Posted 23 April 2015 at 12:00 am

Assemblyman says Assembly majority holding other key legislation in committee

Press Release, State Assemblyman Steve Hawley
State Assemblyman Steve Hawley said the Assembly Majority Codes Committee killed two bills that would have repealed the unconstitutional SAFE Act.

Despite an impressive showing from pro-Second Amendment sportsmen, members of the Assembly Majority killed two bills sponsored by Hawley, A.2651 and A.3350, that would have repealed the NY SAFE Act, which was passed controversially in 2013, Hawley said.

The SAFE Act continues to violate New Yorkers’ Second Amendment rights, Hawley said, and was irresponsibly jammed though the Legislature in the middle of the night as a political stunt by Gov. Cuomo.

“I have, and always will be, a supporter of the Second Amendment,” Hawley said. “Any legislation that takes away a law-abiding citizen’s ability to possess firearms is an unconstitutional act of government tyranny. I am from a rural district in Western New York and my experience with gun owners has been exemplary.

“Most gun owners are responsible hunters or firearm enthusiasts, and to prohibit them from adequately protecting themselves or their families is indefensible and governmentally oppressive. New Yorkers, in no way wanted this bill to become law, that is why it was rushed through the process in the middle of the night using a message of necessity. A truly fair and transparent government would allow this bill to come to the floor for a vote, but apparently that is not how New York functions.”

Hawley also criticized Assembly Majority members of the Governmental Operations Committee for voting to reject Assembly Bill 520 rather than sending it to the floor for a vote. This legislation, championed by Assembly Minority Leader Brain M. Kolb (R-Canandaigua), would establish lifetime mandatory supervision requirements and prohibit good behavior sentence reductions for those convicted of certain violent crimes.

Hawley said this law is necessary to protect New York’s women from violent predators who have a high propensity to commit serious crimes even after completing their prison sentences.

“It is a mistake for this legislation to be held in committee,” Hawley said. “Unfortunately, there have been numerous tragic cases where women have been victimized because their assailants were released from prison unsupervised. Each day that this legislation sits dormant we run the risk of another sister, mother, wife or daughter becoming a victim of a violent crime. That is a risk we should not be willing to take. It is disgraceful that members of the Assembly Majority do not have the same regard for the safety of women as I do.”
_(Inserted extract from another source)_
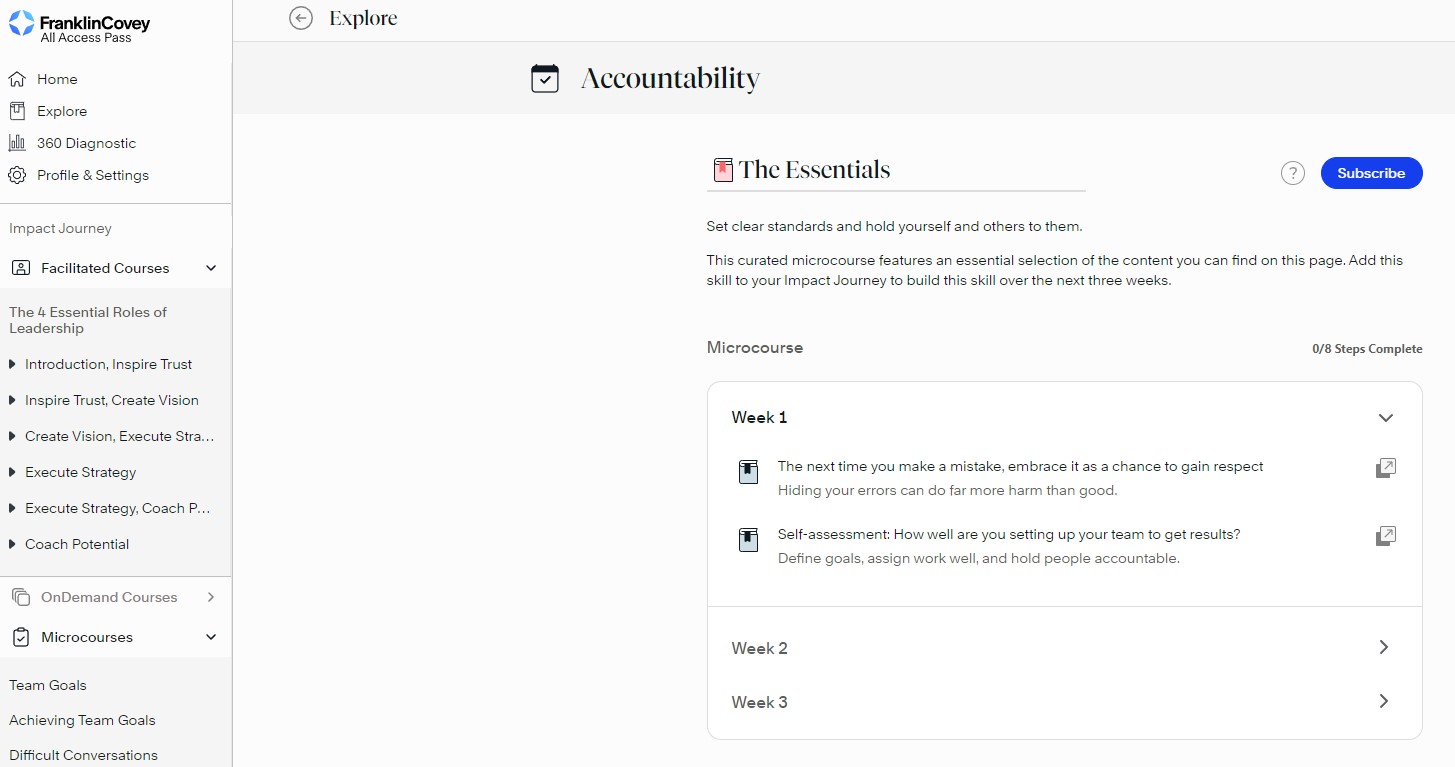The height and width of the screenshot is (767, 1455).
Task: Click the back arrow icon beside Explore
Action: [x=300, y=18]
Hawley also blamed Assembly Majority members for keeping legislation on higher education in the committee rather than bringing it to the floor for a vote. In 2009, Hawley introduced Assembly Bill 3093, which seeks to provide free college tuition and expenses for dependent family members of military personnel who lost their lives in the line of duty. The Assembly Majority has never allowed this bill to leave committee and come before the entire house for a vote.

“I am discouraged by today’s committee vote,” Hawley said. “As a veteran, I know the personal and financial struggles of children who lose their parents in the line of duty. This legislation would lift some of the financial burden that comes with attending college and allow military families more freedom in pursuing their educational aspirations. We owe it to those who have paid the ultimate price to assist their loved ones in any way we can. It is disappointing that Assembly Majority members do not feel the same urgency to support those who sacrificed their lives for us.”